- [Brief] Identify and pull out each line of the entries in which "agent" occurs.

Entries taken from a collection:
»»
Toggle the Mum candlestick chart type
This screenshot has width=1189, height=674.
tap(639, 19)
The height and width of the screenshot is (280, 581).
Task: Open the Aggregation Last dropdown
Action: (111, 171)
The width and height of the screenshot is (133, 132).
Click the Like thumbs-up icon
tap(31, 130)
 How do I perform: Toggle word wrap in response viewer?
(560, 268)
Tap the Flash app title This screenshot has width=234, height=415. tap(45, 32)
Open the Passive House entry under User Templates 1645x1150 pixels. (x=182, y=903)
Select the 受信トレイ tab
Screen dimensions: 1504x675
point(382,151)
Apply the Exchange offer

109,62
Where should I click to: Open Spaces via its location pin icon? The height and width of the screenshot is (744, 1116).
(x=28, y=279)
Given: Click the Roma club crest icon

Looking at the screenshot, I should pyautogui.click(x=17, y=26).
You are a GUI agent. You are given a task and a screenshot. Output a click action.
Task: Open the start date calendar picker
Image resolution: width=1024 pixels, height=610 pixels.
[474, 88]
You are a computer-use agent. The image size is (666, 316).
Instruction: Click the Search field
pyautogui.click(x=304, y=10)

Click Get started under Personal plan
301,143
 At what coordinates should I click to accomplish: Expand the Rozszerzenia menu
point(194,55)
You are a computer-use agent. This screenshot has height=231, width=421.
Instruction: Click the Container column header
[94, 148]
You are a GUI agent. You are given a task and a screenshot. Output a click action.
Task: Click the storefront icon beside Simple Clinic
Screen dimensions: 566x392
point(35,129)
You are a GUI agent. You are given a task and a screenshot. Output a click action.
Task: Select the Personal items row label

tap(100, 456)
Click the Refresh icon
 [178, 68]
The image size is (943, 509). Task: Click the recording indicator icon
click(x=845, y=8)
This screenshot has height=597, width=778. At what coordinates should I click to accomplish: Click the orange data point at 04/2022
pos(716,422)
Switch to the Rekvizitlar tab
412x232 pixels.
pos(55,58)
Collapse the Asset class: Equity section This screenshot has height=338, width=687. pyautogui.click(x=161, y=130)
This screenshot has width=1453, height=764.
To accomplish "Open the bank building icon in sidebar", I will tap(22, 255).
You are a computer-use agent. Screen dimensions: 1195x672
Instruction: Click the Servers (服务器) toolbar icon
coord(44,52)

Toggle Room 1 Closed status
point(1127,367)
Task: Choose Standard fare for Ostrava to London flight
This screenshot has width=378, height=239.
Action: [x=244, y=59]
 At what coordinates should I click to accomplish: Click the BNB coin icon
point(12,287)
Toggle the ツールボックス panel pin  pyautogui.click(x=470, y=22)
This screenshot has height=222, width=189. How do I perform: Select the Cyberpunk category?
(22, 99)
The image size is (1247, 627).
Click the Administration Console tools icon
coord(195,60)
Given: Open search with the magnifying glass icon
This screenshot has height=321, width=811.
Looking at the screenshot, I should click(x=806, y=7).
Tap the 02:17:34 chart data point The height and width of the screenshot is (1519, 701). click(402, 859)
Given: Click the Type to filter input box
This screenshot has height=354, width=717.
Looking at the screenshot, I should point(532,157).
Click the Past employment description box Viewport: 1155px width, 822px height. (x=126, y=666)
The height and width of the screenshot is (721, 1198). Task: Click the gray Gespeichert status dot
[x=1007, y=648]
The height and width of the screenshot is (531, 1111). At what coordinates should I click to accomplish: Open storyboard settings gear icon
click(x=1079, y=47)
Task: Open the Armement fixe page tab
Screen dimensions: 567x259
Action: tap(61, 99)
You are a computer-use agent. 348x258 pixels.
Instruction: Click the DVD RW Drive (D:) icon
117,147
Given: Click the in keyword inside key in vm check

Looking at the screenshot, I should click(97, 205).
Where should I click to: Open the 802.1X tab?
««
- [Solution for this problem]
You are a GUI agent. You are given a task and a screenshot. Output a click action.
You are a computer-use agent. The image size is (666, 316).
You are a computer-use agent. This screenshot has height=231, width=421.
You are a GUI agent. You are given a task and a screenshot. Output a click action.
You are a GUI agent. You are given a task and a screenshot. Output a click action.
You are a computer-use agent. Screen dimensions: 1195x672
You are a computer-use agent. 348x258 pixels.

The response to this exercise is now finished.